[Dataset entries]
____

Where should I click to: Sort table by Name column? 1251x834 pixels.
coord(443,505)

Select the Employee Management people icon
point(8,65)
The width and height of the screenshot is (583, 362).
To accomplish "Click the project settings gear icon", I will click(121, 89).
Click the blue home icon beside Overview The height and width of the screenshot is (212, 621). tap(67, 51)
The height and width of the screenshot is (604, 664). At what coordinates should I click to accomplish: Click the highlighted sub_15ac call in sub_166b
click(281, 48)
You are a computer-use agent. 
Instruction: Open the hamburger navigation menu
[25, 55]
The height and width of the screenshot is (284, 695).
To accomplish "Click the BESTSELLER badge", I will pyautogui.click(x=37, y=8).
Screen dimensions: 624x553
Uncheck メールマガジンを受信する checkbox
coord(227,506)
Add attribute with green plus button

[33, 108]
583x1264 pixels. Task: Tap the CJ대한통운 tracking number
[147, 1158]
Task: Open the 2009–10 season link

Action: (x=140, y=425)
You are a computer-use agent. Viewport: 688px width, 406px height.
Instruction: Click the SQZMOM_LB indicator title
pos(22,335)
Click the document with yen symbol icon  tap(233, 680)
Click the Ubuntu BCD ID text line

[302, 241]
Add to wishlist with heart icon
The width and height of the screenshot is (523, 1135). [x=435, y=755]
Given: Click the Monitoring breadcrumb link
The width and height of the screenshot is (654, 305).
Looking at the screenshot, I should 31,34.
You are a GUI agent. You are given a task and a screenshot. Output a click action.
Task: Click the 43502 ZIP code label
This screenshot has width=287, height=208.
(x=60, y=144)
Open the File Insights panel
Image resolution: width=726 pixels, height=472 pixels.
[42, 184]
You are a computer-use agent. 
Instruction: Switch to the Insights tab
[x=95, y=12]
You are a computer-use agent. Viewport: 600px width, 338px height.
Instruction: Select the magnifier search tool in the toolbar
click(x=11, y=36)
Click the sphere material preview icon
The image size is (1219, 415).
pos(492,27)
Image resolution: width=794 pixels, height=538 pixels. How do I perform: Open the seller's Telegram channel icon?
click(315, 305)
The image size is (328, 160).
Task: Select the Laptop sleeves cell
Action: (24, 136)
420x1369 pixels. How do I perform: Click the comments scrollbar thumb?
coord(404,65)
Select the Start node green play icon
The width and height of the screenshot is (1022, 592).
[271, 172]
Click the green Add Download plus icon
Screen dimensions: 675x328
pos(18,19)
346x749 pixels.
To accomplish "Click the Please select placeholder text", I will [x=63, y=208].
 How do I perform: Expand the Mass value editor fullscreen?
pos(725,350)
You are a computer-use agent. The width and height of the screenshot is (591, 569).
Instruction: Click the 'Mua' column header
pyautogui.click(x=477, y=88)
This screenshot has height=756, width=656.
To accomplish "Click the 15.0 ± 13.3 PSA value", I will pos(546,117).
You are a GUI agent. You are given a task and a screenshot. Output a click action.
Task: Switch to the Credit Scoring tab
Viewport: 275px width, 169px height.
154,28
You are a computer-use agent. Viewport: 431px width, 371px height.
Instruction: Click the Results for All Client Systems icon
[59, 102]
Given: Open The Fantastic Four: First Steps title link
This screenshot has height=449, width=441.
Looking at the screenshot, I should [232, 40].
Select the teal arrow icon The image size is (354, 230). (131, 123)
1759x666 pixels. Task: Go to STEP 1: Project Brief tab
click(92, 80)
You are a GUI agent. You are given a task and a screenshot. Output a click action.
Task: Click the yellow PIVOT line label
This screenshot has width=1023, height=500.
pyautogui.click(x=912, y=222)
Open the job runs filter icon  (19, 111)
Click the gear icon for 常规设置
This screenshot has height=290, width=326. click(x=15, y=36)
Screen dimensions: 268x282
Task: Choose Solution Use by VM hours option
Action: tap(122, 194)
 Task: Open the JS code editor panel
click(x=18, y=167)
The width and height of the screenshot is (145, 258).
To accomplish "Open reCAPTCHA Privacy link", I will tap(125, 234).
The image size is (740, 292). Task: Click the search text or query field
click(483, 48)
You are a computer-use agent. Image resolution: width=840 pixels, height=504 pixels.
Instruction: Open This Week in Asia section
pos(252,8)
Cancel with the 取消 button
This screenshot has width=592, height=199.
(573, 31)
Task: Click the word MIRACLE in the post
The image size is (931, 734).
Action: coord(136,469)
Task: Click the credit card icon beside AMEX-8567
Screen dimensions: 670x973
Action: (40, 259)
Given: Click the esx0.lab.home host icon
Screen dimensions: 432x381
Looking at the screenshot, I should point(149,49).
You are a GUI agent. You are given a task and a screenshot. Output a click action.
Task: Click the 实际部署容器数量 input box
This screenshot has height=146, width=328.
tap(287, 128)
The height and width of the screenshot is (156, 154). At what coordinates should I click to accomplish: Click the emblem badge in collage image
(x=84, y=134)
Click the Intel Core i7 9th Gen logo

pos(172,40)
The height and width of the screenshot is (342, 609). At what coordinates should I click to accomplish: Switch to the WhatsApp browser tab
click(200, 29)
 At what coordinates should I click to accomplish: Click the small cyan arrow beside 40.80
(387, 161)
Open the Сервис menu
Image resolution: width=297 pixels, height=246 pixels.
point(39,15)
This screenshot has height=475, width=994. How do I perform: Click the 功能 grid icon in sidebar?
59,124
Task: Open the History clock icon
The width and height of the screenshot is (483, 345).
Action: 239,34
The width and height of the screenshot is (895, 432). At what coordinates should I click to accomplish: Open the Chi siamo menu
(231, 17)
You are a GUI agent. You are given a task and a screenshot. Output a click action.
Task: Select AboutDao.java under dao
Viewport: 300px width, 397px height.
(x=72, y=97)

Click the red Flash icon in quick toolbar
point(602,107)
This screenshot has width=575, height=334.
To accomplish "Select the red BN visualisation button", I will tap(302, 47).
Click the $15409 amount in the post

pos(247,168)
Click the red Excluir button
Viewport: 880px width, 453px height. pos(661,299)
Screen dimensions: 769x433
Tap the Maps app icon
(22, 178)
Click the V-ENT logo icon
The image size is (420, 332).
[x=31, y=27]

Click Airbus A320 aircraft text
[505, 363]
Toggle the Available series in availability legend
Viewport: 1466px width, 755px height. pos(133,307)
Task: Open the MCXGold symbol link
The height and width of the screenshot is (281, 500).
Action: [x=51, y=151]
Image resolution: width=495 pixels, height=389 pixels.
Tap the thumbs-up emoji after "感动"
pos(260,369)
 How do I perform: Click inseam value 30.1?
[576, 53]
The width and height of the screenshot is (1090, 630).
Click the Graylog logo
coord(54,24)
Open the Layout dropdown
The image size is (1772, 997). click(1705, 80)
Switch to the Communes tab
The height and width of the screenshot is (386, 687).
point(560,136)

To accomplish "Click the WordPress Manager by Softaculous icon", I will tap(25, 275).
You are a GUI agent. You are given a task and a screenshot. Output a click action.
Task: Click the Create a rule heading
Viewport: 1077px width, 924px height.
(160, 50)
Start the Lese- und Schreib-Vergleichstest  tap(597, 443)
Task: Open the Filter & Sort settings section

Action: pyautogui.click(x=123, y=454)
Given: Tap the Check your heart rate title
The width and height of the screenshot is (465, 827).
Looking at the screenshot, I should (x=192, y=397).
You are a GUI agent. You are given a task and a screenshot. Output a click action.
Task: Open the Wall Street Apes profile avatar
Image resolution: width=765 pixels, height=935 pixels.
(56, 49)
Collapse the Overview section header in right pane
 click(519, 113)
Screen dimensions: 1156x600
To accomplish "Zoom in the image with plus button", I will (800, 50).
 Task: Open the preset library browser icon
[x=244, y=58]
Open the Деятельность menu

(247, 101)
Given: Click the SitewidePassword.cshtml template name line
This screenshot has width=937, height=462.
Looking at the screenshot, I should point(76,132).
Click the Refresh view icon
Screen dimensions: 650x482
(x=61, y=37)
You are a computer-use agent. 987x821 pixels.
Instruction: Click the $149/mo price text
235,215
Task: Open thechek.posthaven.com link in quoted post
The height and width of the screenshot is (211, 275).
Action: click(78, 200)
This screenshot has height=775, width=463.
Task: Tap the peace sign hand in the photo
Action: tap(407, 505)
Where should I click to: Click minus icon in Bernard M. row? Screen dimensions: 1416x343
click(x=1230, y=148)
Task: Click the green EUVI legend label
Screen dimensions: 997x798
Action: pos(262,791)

____

- EXERCISE
From the line containing "Task: Open the Wall" through the last line of the entries above, print each line exactly as it stands.

- PROBLEM SOLUTION
Task: Open the Wall Street Apes profile avatar
Image resolution: width=765 pixels, height=935 pixels.
(56, 49)
Collapse the Overview section header in right pane
 click(519, 113)
Screen dimensions: 1156x600
To accomplish "Zoom in the image with plus button", I will (800, 50).
 Task: Open the preset library browser icon
[x=244, y=58]
Open the Деятельность menu

(247, 101)
Given: Click the SitewidePassword.cshtml template name line
This screenshot has width=937, height=462.
Looking at the screenshot, I should point(76,132).
Click the Refresh view icon
Screen dimensions: 650x482
(x=61, y=37)
You are a computer-use agent. 987x821 pixels.
Instruction: Click the $149/mo price text
235,215
Task: Open thechek.posthaven.com link in quoted post
The height and width of the screenshot is (211, 275).
Action: click(78, 200)
This screenshot has height=775, width=463.
Task: Tap the peace sign hand in the photo
Action: tap(407, 505)
Where should I click to: Click minus icon in Bernard M. row? Screen dimensions: 1416x343
click(x=1230, y=148)
Task: Click the green EUVI legend label
Screen dimensions: 997x798
Action: pos(262,791)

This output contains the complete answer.